__What is required__. Copy out the entire passage on the Mexico City fireworks market explosions word for word.

__Source text__.
++++++++

Friends and relatives of Ernesto Ornelas, 67, gathered in the narrow street in front of his house in the Mexico City suburb of Naucalpan late on Wednesday to pray, sing and mourn his loss in the deadly blasts, whose cause has still not been determined.

Authorities in Mexico State said the death toll could rise further because 12 people were listed as missing and some body parts were found at the scene of Tuesday's tragedy in the San Pablito fireworks market.

Dirt passegeways

Ornelas had been shopping for fireworks with his son Cesar Ornelas and his 15-year-old grandson Francisco when the explosions occurred. They became separated in their dash to escape. Cesar and Francisco suffered minor injuries and only later saw Ernesto, bleeding from his head and with his clothing burned, loaded into an ambulance.

After learning which hospital he'd been taken to they were told he had died of a head injury, Cesar Ornelas said: "We don't know if it was from a fall or if a flying rock hit him."

Investigators were focusing their attention on ignored safety measures that led to vendors displaying fireworks outside their concrete stalls in the passageways that divided the sellers. The passageways were supposed to prevent exactly the sort of devastating chain reaction that occurred.

Of the 33 dead, the state listed 10 as unidentified. In some cases, the bodies were so badly burned that DNA identification will be necessary.

++++++++

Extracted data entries
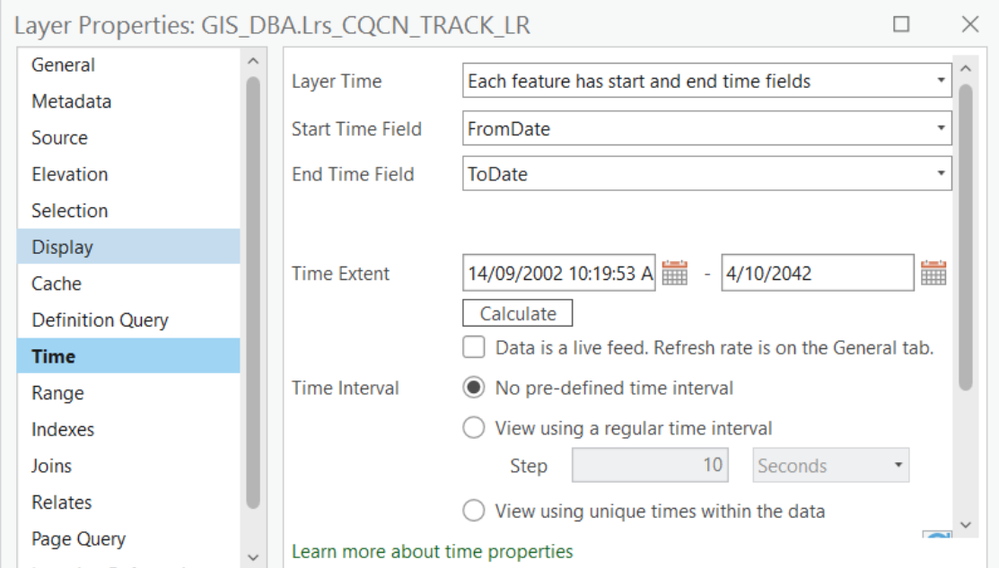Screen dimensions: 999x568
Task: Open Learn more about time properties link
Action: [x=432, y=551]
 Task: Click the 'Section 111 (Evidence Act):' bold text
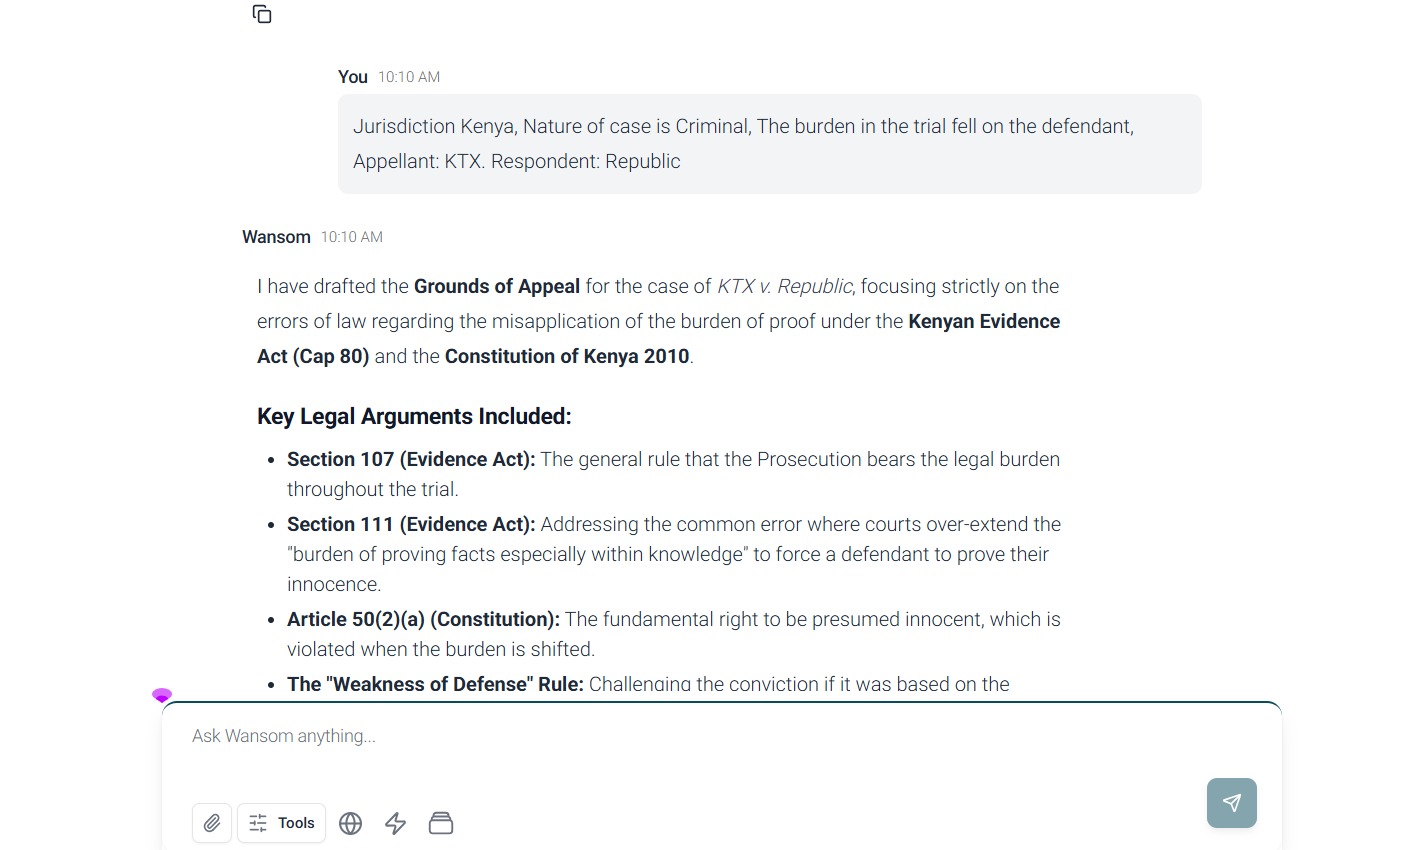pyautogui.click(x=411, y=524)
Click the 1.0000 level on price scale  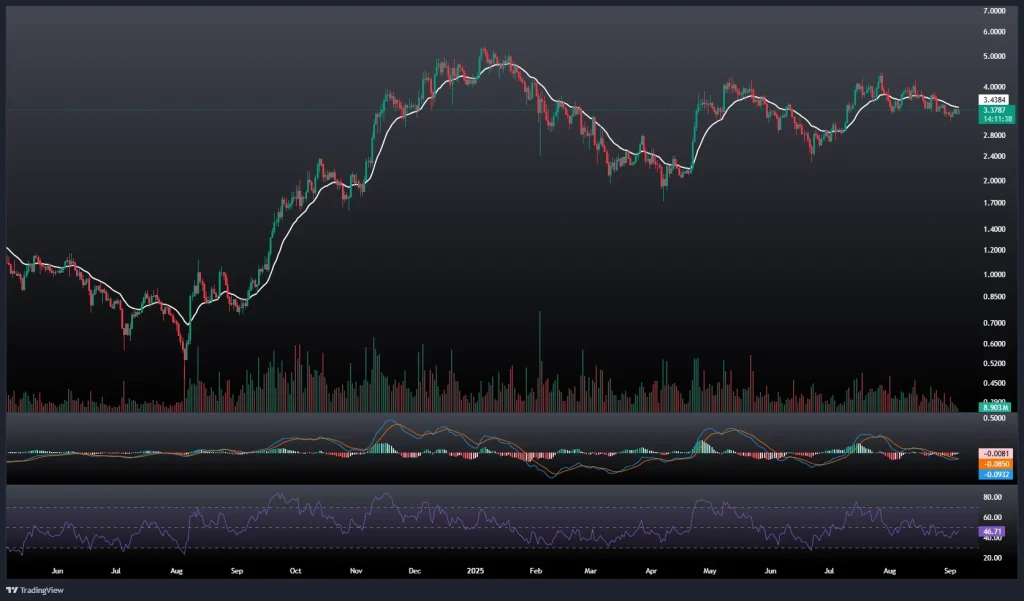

++++++++

__Solution below__.
Friends and relatives of Ernesto Ornelas, 67, gathered in the narrow street in front of his house in the Mexico City suburb of Naucalpan late on Wednesday to pray, sing and mourn his loss in the deadly blasts, whose cause has still not been determined.

Authorities in Mexico State said the death toll could rise further because 12 people were listed as missing and some body parts were found at the scene of Tuesday's tragedy in the San Pablito fireworks market.

Dirt passegeways

Ornelas had been shopping for fireworks with his son Cesar Ornelas and his 15-year-old grandson Francisco when the explosions occurred. They became separated in their dash to escape. Cesar and Francisco suffered minor injuries and only later saw Ernesto, bleeding from his head and with his clothing burned, loaded into an ambulance.

After learning which hospital he'd been taken to they were told he had died of a head injury, Cesar Ornelas said: "We don't know if it was from a fall or if a flying rock hit him."

Investigators were focusing their attention on ignored safety measures that led to vendors displaying fireworks outside their concrete stalls in the passageways that divided the sellers. The passageways were supposed to prevent exactly the sort of devastating chain reaction that occurred.

Of the 33 dead, the state listed 10 as unidentified. In some cases, the bodies were so badly burned that DNA identification will be necessary.